Given exercise: Copy the lines of the items below verbatim, from the line containing "Enable Log file SSE-KMS encryption checkbox" through the line containing "The image size is (507, 637).", with both of those lines included. Omit the pictures from your copy.

---------- Records shown

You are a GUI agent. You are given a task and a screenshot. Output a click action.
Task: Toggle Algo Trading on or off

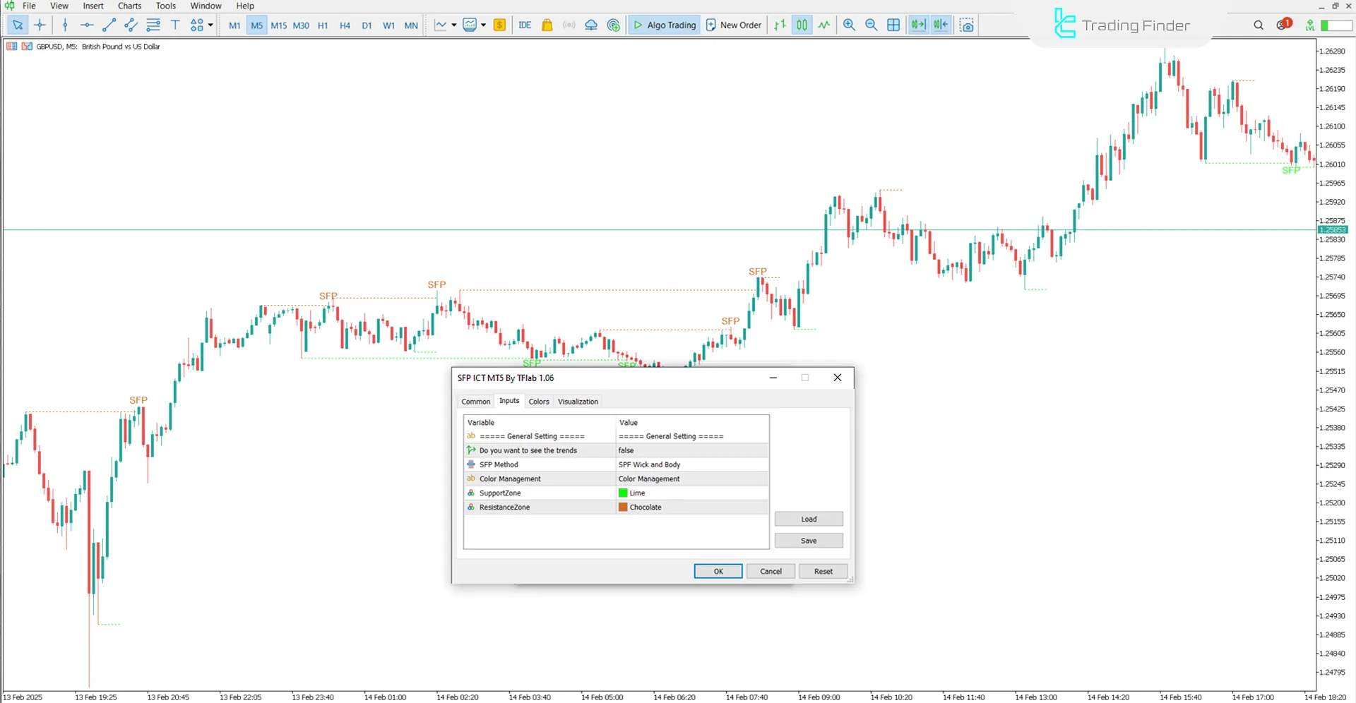(x=664, y=25)
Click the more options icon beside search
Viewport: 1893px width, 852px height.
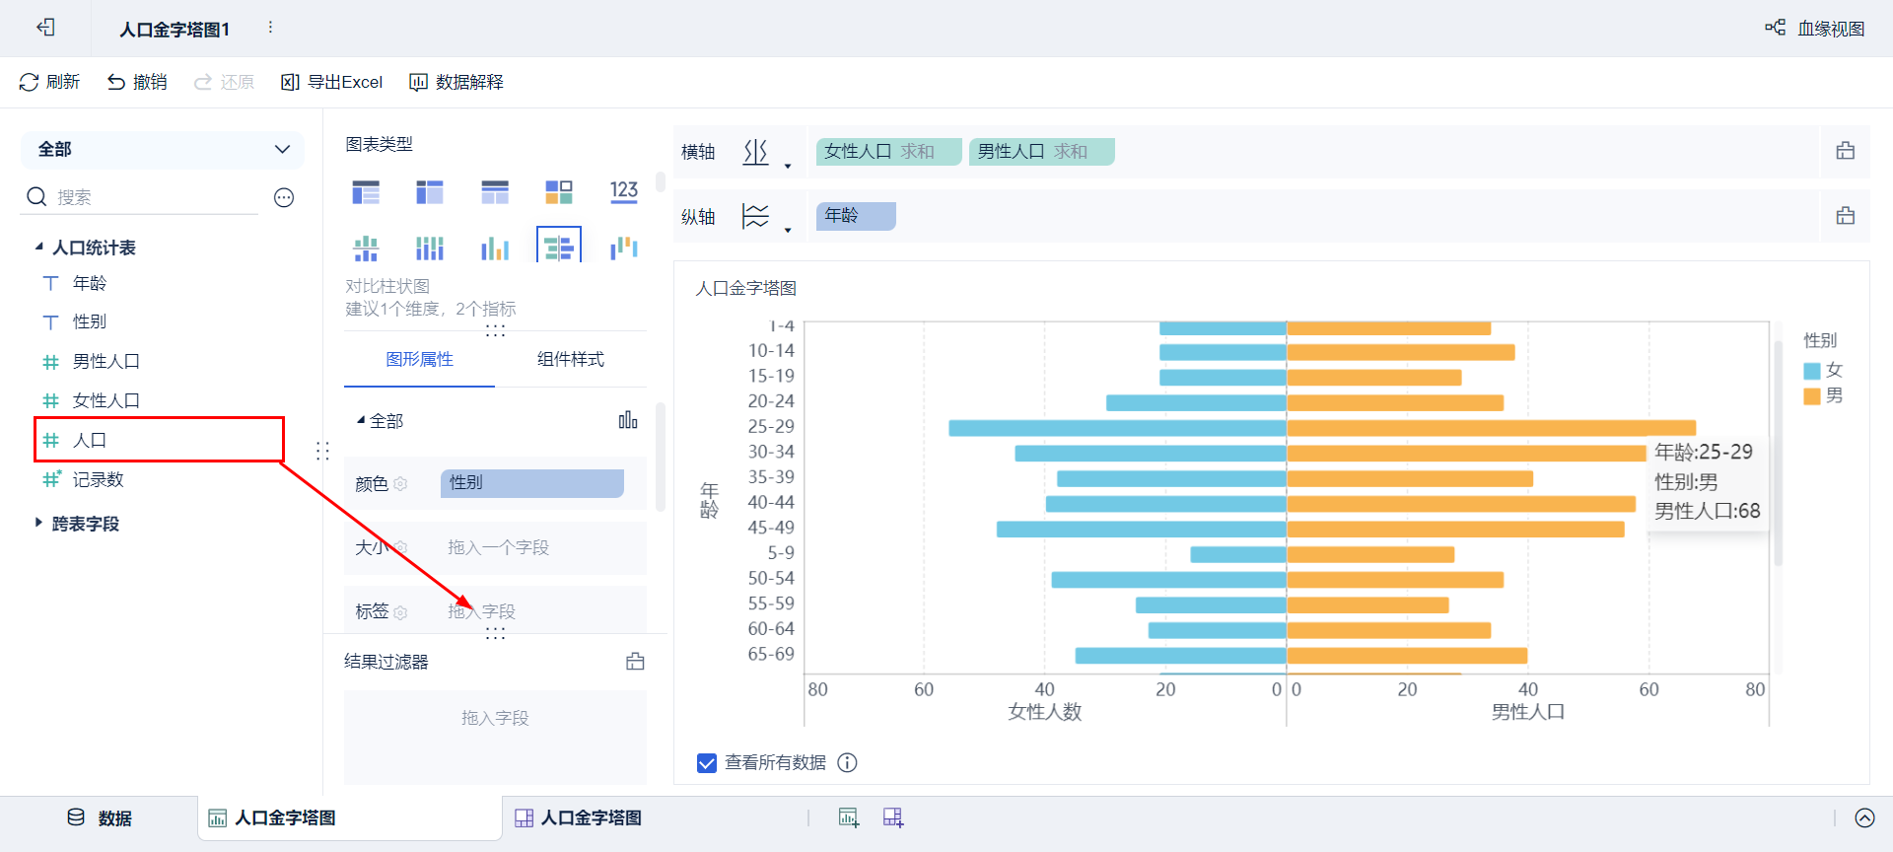(x=284, y=198)
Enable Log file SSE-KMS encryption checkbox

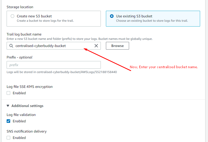coord(8,93)
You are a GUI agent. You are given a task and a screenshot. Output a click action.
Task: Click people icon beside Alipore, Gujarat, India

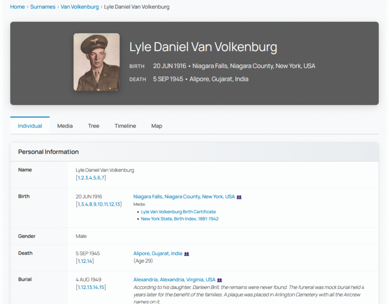pyautogui.click(x=187, y=254)
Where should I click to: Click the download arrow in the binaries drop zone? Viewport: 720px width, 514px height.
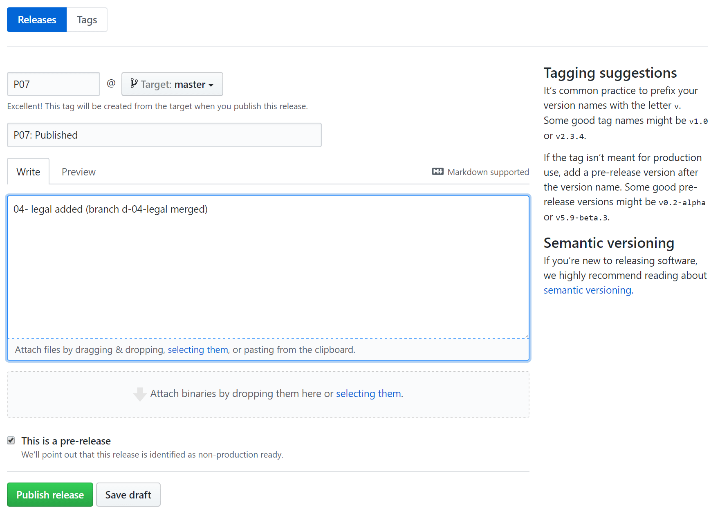[139, 394]
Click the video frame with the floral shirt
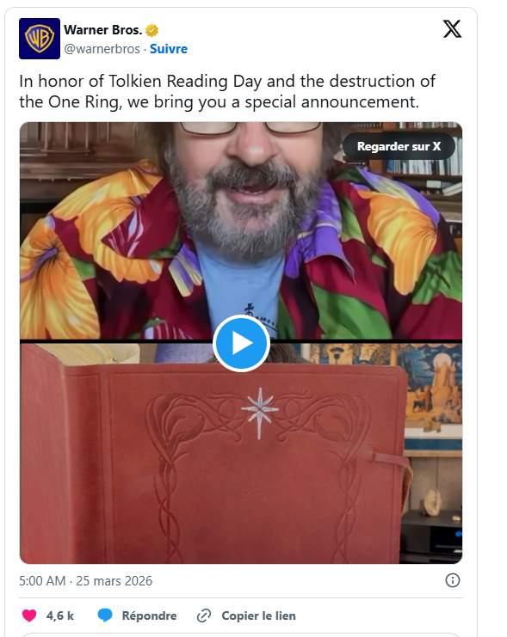The image size is (507, 637). click(x=241, y=230)
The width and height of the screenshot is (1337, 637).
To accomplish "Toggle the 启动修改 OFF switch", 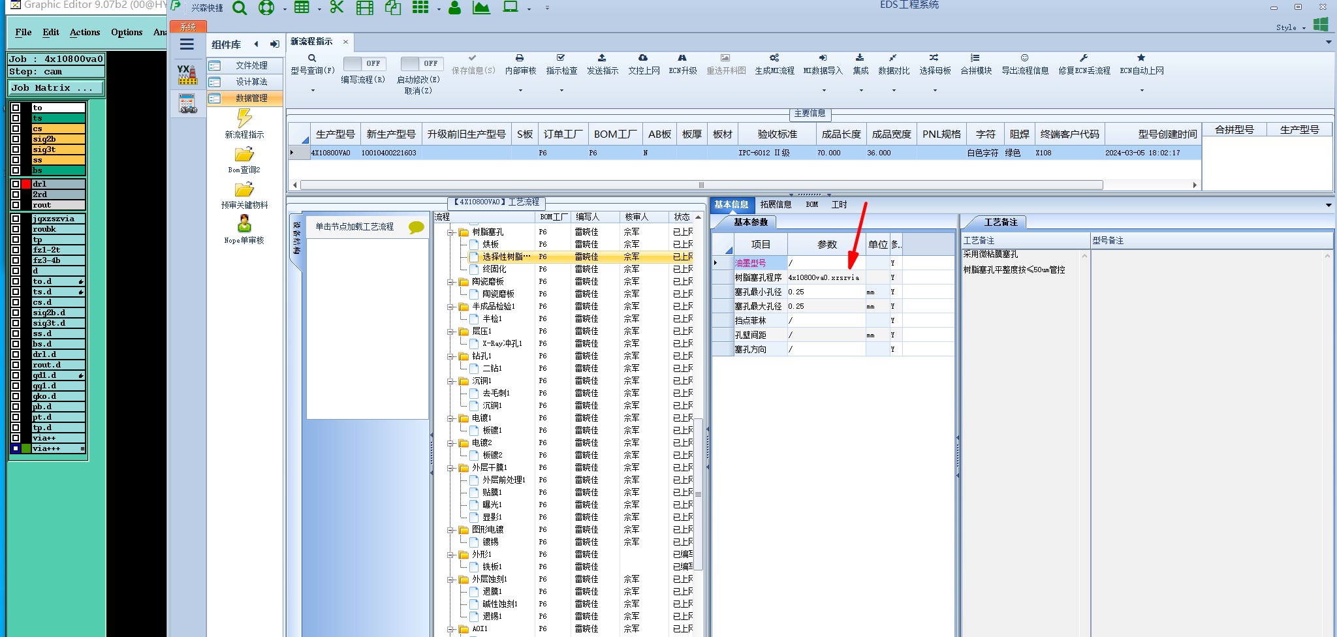I will [422, 63].
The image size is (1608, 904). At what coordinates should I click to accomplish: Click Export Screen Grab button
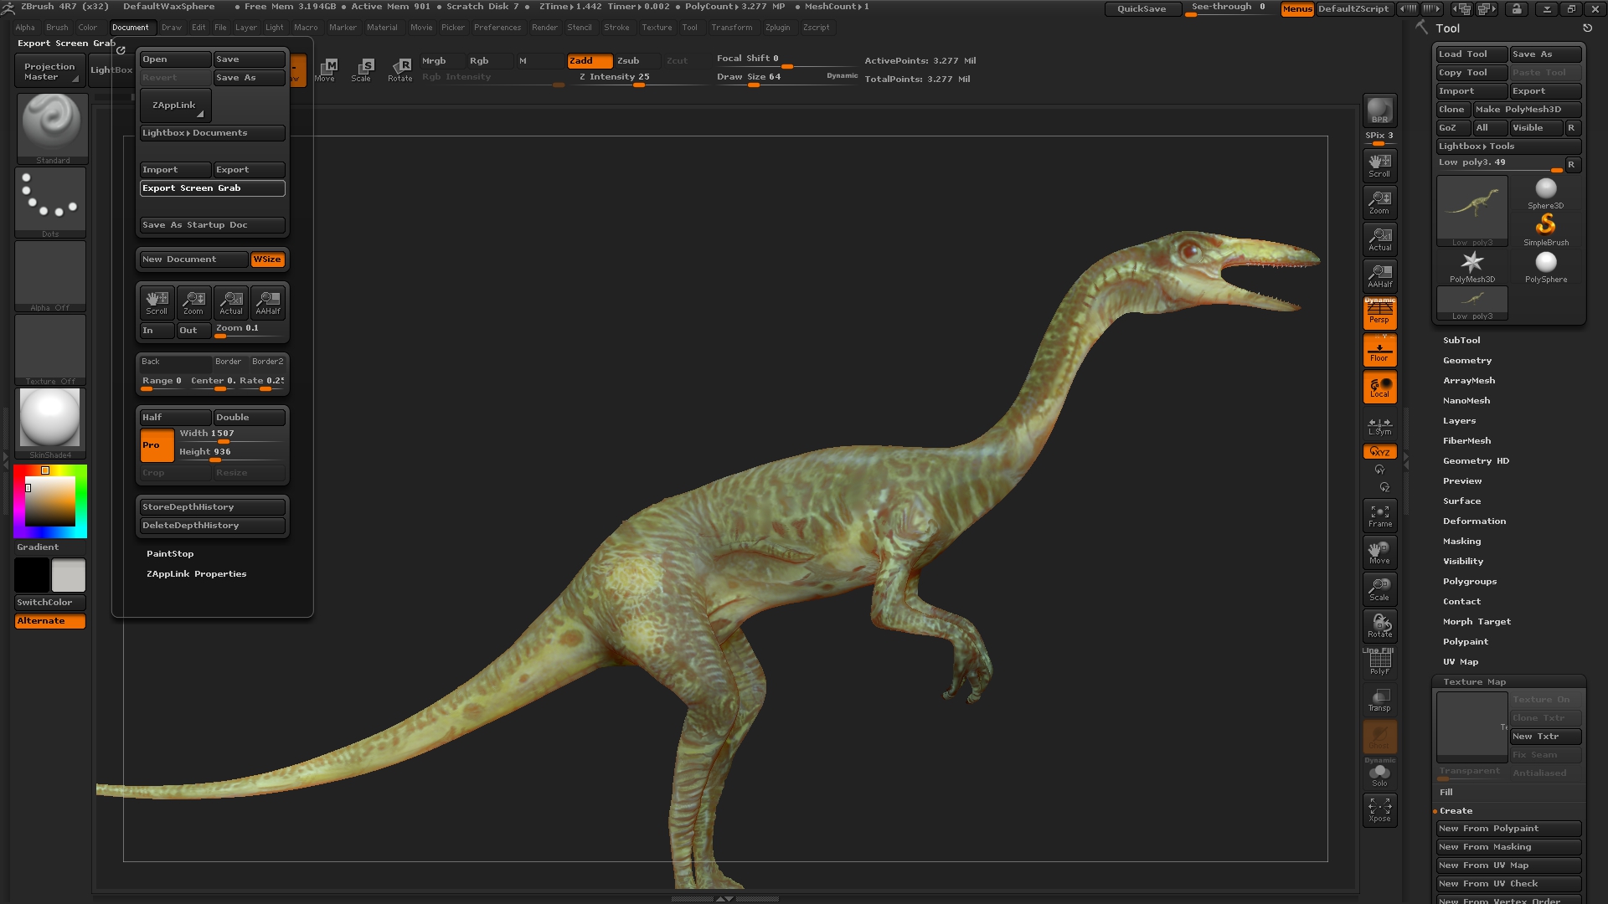212,188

--------------------

Task answer:
Enable Log file SSE-KMS encryption checkbox

coord(8,93)
You are a GUI agent. You are given a task and a screenshot. Output a click action.
Task: Click people icon beside Alipore, Gujarat, India

pyautogui.click(x=187, y=254)
Where should I click to: Click the download arrow in the binaries drop zone? Viewport: 720px width, 514px height.
[139, 394]
Click the video frame with the floral shirt
The image size is (507, 637). click(x=241, y=230)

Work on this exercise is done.